In the lens specification sheet below, list every specification name under the "Technical data" heading, without its value.

**Excerpt to read:**
· · · · ·

Olympus M.Zuiko Digital ED 14-42mm f3.5-5.6
- Maker: Olympus Corporation

Technical data
- Type: Standard Zoom
- Focal length: 14-42mm
- Focal length (35mm equiv.): 28-84mm
- Aperture (max/min): f/3.5-5.6 -
- Close focus distance: 0.25m (9.84 in)
- Max. magnification: 0.24
- Construction: 9 elements in 8 groups

Features
- Lens-based stabilization: No
- Macro capable: No

Physical
- Max. length: 43.5 mm (1.17 in)
- Diameter: 62 mm (2.44 in)
- Weight: 150g (5.3 oz)

· · · · ·

**Data listing:**
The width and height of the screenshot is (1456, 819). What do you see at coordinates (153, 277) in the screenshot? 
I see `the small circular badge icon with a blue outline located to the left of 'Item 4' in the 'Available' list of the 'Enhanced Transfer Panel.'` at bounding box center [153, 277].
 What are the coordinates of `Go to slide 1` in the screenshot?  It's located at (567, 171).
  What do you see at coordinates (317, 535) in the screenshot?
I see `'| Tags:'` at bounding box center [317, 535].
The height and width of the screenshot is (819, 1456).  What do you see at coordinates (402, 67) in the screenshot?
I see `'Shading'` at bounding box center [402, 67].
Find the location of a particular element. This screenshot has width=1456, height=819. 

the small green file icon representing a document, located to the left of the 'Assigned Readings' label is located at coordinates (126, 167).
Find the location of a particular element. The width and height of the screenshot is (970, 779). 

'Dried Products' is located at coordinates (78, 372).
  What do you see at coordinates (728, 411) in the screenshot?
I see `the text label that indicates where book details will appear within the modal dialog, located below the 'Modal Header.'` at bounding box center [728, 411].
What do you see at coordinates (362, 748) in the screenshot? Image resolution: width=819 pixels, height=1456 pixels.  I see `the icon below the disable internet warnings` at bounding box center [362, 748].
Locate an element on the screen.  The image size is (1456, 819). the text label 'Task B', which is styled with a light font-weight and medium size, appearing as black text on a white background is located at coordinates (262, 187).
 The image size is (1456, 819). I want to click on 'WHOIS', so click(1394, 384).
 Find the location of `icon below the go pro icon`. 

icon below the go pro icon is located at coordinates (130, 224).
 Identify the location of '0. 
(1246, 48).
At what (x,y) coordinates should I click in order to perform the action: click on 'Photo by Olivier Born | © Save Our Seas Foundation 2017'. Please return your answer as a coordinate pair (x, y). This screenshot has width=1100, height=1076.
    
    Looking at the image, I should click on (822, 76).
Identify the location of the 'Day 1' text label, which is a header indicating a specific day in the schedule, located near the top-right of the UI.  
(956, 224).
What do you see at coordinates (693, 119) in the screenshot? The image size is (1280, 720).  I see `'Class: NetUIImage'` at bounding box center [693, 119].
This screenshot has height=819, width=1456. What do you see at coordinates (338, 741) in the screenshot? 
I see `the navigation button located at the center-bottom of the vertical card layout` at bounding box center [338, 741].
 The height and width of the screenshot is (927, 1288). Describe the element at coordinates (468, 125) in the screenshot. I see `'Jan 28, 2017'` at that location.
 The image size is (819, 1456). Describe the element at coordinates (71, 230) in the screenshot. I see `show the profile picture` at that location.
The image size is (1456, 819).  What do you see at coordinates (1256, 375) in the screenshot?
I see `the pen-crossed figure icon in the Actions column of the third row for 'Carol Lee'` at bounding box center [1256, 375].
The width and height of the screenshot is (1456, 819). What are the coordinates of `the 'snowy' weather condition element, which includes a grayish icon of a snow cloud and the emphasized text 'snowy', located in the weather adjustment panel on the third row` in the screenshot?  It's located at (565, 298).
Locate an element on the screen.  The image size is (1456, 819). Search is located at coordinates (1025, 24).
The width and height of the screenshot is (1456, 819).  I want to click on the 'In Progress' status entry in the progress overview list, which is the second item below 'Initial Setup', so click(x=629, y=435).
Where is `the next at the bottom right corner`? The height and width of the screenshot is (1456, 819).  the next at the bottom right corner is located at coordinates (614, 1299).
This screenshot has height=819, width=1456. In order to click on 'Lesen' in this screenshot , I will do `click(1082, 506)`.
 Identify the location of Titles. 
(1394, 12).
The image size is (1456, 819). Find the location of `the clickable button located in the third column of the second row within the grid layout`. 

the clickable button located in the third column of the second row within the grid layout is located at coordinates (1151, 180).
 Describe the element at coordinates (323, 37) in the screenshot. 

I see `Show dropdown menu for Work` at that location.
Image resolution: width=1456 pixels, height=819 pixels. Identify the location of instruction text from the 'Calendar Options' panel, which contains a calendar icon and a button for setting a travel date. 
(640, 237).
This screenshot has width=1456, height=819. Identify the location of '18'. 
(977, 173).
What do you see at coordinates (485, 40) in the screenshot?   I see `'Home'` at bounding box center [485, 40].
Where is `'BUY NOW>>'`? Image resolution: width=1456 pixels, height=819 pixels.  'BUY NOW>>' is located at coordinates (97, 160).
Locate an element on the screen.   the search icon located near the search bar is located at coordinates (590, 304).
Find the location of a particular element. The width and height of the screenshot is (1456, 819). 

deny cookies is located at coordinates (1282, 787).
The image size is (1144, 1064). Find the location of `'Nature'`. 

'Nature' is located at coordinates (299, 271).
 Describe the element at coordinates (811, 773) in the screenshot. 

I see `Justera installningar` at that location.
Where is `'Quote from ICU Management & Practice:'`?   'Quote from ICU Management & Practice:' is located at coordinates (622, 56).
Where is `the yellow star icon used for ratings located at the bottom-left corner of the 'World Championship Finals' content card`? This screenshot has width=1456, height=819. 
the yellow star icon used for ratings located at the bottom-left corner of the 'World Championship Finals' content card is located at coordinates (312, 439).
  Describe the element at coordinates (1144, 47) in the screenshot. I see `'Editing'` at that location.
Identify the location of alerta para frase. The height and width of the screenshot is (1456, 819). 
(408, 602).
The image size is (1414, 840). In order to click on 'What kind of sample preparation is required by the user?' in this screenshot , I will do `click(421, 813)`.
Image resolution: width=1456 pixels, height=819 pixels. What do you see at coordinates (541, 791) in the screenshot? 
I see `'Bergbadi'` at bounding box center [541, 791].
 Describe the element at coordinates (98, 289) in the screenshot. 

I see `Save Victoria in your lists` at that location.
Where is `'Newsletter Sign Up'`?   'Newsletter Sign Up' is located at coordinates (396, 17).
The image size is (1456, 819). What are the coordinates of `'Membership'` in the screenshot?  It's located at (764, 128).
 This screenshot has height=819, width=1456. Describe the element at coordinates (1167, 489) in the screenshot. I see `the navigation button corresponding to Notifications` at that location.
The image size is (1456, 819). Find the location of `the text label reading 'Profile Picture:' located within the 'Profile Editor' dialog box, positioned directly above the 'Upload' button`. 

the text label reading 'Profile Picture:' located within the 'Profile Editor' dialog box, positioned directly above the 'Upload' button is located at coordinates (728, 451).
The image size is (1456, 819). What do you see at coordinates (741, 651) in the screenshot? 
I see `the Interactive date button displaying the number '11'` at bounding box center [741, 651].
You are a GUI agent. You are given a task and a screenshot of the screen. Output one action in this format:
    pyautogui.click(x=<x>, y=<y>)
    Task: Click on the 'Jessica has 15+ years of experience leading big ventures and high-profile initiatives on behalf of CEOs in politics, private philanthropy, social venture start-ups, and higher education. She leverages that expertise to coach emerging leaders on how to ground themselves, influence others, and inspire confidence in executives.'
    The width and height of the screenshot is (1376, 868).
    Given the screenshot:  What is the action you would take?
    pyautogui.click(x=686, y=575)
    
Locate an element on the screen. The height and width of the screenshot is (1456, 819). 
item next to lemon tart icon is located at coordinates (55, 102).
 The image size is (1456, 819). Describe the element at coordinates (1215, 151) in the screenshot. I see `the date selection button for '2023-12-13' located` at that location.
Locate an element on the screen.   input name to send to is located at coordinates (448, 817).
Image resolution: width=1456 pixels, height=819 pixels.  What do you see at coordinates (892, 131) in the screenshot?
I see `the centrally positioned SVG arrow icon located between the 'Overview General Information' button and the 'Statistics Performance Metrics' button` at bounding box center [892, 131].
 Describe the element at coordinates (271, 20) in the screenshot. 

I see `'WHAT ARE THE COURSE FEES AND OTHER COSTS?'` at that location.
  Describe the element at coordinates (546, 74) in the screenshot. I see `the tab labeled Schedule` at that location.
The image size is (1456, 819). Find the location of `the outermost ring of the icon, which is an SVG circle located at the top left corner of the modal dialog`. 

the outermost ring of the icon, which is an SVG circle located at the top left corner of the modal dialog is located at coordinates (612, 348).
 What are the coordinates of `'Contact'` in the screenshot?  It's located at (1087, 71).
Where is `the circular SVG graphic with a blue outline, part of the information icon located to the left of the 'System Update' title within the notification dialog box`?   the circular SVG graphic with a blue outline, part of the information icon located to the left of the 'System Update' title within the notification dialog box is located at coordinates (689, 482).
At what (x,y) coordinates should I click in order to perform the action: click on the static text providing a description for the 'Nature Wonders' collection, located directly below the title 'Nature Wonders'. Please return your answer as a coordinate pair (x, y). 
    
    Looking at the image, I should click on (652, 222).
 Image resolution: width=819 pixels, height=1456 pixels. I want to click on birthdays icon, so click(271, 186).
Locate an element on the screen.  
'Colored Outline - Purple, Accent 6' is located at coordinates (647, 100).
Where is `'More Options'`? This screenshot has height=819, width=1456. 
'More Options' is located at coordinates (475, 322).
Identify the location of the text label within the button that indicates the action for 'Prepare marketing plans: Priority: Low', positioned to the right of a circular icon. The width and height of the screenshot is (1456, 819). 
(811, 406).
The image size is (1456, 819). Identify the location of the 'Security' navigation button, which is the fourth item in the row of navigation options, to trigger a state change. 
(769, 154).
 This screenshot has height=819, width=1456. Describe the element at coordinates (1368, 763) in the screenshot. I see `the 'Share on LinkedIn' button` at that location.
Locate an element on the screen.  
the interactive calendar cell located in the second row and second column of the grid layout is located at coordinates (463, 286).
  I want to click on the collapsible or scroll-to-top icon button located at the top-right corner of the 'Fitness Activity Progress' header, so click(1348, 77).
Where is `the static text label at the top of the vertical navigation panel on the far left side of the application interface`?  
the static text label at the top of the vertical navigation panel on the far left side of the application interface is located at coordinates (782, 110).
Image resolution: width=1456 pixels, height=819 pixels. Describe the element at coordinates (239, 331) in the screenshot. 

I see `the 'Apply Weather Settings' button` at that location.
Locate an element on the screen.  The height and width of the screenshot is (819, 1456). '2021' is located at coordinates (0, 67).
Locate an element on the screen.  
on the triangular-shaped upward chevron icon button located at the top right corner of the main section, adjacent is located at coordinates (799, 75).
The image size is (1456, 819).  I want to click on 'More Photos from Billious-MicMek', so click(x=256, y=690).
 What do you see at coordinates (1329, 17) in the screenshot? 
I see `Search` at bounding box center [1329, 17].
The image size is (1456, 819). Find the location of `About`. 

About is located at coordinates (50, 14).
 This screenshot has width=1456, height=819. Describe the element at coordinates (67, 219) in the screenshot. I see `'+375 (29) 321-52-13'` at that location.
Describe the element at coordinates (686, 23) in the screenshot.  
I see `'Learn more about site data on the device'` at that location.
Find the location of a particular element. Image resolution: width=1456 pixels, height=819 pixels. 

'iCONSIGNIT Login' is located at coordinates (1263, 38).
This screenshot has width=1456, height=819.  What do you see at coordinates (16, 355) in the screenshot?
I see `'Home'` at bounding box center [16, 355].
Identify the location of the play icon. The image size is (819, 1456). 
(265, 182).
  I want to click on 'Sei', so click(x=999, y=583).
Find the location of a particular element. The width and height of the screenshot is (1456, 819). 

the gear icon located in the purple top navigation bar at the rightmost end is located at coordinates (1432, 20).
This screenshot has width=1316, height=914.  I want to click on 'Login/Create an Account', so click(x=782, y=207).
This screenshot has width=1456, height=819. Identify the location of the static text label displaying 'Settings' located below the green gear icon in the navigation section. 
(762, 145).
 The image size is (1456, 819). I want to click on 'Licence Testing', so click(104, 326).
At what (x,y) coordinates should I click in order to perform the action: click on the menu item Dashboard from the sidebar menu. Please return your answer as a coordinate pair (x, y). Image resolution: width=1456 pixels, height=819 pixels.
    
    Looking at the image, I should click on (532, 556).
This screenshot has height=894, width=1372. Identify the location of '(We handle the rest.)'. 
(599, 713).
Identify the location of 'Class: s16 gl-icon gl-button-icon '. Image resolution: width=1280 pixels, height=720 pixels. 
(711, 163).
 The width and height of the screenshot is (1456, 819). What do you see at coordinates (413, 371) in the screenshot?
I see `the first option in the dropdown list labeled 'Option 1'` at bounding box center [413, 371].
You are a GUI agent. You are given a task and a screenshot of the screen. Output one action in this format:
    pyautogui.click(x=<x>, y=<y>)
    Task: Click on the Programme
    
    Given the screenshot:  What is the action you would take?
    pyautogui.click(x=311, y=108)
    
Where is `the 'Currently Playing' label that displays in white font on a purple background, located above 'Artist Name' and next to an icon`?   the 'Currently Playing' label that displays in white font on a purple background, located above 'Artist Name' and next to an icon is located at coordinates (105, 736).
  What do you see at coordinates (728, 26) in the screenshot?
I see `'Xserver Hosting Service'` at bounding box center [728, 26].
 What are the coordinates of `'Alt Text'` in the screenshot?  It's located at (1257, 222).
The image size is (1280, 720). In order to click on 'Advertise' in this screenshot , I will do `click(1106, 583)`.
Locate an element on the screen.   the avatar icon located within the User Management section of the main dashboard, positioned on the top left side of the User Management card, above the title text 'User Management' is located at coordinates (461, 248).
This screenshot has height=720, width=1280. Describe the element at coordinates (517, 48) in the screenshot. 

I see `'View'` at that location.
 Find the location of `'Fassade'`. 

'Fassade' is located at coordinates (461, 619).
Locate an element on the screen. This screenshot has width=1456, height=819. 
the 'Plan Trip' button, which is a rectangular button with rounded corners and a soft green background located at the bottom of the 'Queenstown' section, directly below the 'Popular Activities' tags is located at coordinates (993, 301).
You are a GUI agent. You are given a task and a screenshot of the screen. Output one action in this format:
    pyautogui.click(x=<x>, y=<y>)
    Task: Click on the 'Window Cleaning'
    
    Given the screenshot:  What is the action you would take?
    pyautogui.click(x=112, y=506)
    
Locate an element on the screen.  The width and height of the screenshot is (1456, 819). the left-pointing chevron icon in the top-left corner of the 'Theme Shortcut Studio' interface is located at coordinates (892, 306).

· · · · ·

**Answer area:**
- Type
- Focal length
- Focal length (35mm equiv.)
- Aperture (max/min)
- Close focus distance
- Max. magnification
- Construction